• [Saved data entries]

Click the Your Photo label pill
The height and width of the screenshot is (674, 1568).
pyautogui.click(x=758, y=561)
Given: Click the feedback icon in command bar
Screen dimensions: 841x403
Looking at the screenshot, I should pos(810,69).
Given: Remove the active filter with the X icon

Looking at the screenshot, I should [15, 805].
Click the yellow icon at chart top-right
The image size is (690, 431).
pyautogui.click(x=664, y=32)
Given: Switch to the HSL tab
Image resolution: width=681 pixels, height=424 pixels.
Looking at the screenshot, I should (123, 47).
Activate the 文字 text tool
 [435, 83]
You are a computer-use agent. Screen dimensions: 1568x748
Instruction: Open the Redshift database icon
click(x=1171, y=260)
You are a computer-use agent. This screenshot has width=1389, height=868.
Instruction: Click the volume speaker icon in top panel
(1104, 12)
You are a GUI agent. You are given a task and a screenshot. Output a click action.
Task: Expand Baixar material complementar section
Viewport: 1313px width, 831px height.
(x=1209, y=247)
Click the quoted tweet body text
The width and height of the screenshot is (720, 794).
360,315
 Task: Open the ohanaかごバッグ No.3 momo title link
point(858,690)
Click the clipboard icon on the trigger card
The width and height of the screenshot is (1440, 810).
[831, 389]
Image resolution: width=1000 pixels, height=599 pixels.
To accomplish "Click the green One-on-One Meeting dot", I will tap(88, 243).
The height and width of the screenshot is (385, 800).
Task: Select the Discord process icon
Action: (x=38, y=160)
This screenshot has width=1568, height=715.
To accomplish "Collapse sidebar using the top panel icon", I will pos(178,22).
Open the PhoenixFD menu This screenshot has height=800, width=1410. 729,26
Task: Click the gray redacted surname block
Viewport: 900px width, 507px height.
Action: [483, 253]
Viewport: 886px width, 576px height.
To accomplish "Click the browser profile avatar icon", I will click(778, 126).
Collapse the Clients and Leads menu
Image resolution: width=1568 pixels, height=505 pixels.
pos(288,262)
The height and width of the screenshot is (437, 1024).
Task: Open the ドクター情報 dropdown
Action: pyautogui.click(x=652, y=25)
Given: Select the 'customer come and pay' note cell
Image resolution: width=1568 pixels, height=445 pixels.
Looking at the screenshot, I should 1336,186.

• [Required action] Print each entry above word for word, leaving none out.

• [Answer area]
Click the Your Photo label pill
The height and width of the screenshot is (674, 1568).
pyautogui.click(x=758, y=561)
Given: Click the feedback icon in command bar
Screen dimensions: 841x403
Looking at the screenshot, I should pos(810,69).
Given: Remove the active filter with the X icon

Looking at the screenshot, I should [15, 805].
Click the yellow icon at chart top-right
The image size is (690, 431).
pyautogui.click(x=664, y=32)
Given: Switch to the HSL tab
Image resolution: width=681 pixels, height=424 pixels.
Looking at the screenshot, I should (123, 47).
Activate the 文字 text tool
 [435, 83]
You are a computer-use agent. Screen dimensions: 1568x748
Instruction: Open the Redshift database icon
click(x=1171, y=260)
You are a computer-use agent. This screenshot has width=1389, height=868.
Instruction: Click the volume speaker icon in top panel
(1104, 12)
You are a GUI agent. You are given a task and a screenshot. Output a click action.
Task: Expand Baixar material complementar section
Viewport: 1313px width, 831px height.
(x=1209, y=247)
Click the quoted tweet body text
The width and height of the screenshot is (720, 794).
360,315
 Task: Open the ohanaかごバッグ No.3 momo title link
point(858,690)
Click the clipboard icon on the trigger card
The width and height of the screenshot is (1440, 810).
[831, 389]
Image resolution: width=1000 pixels, height=599 pixels.
To accomplish "Click the green One-on-One Meeting dot", I will tap(88, 243).
The height and width of the screenshot is (385, 800).
Task: Select the Discord process icon
Action: (x=38, y=160)
This screenshot has width=1568, height=715.
To accomplish "Collapse sidebar using the top panel icon", I will pos(178,22).
Open the PhoenixFD menu This screenshot has height=800, width=1410. 729,26
Task: Click the gray redacted surname block
Viewport: 900px width, 507px height.
Action: [483, 253]
Viewport: 886px width, 576px height.
To accomplish "Click the browser profile avatar icon", I will click(778, 126).
Collapse the Clients and Leads menu
Image resolution: width=1568 pixels, height=505 pixels.
pos(288,262)
The height and width of the screenshot is (437, 1024).
Task: Open the ドクター情報 dropdown
Action: pyautogui.click(x=652, y=25)
Given: Select the 'customer come and pay' note cell
Image resolution: width=1568 pixels, height=445 pixels.
Looking at the screenshot, I should 1336,186.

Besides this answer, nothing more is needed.